# Your task
Copy out exactly the lines from the one with "792x492 pixels." through the last line of the listing below, both included, but none of the pictures.

+ + + + +

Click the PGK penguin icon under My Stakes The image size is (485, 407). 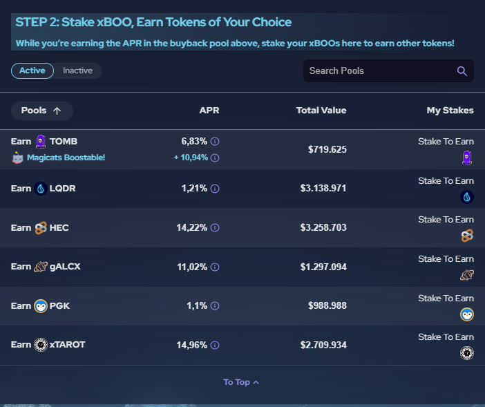(x=467, y=314)
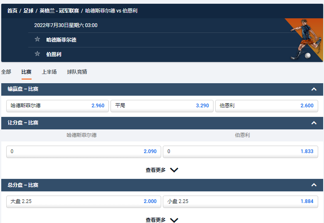Favorite the 哈德斯菲尔德 team star icon
324x223 pixels.
(x=37, y=40)
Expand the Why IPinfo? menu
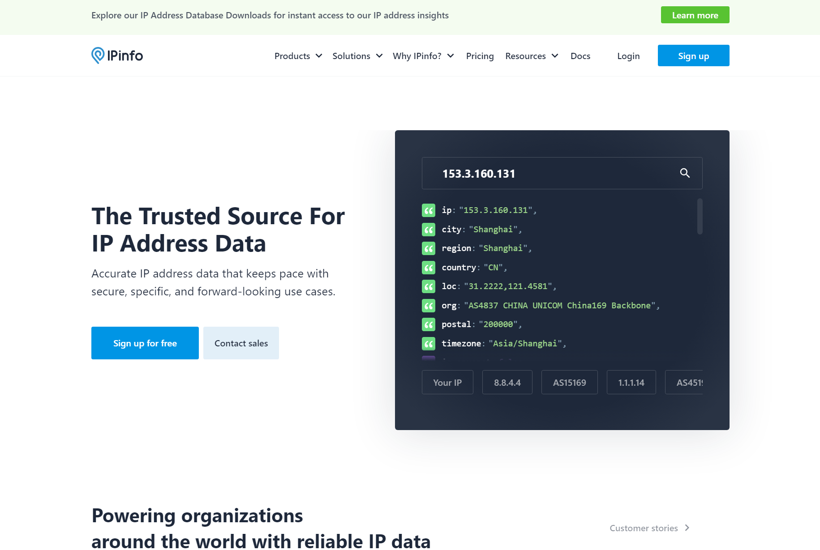 tap(423, 56)
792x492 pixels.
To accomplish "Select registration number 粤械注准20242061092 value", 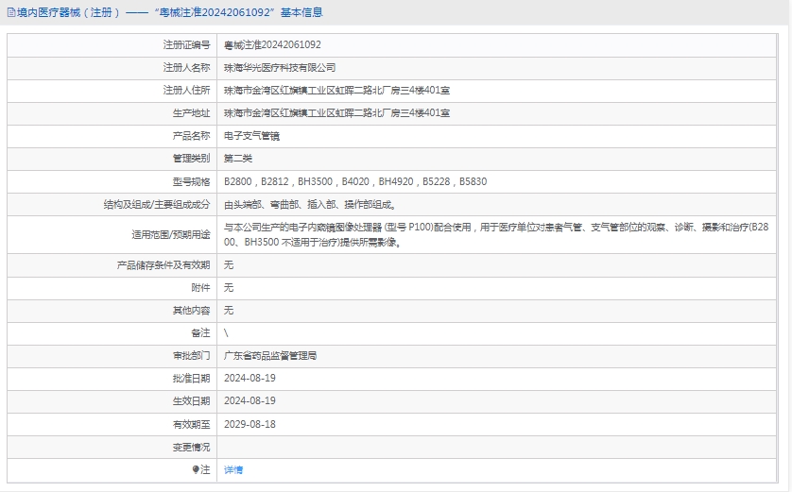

+ + + + +

# Response area
792x492 pixels.
To accomplish "Select registration number 粤械注准20242061092 value", 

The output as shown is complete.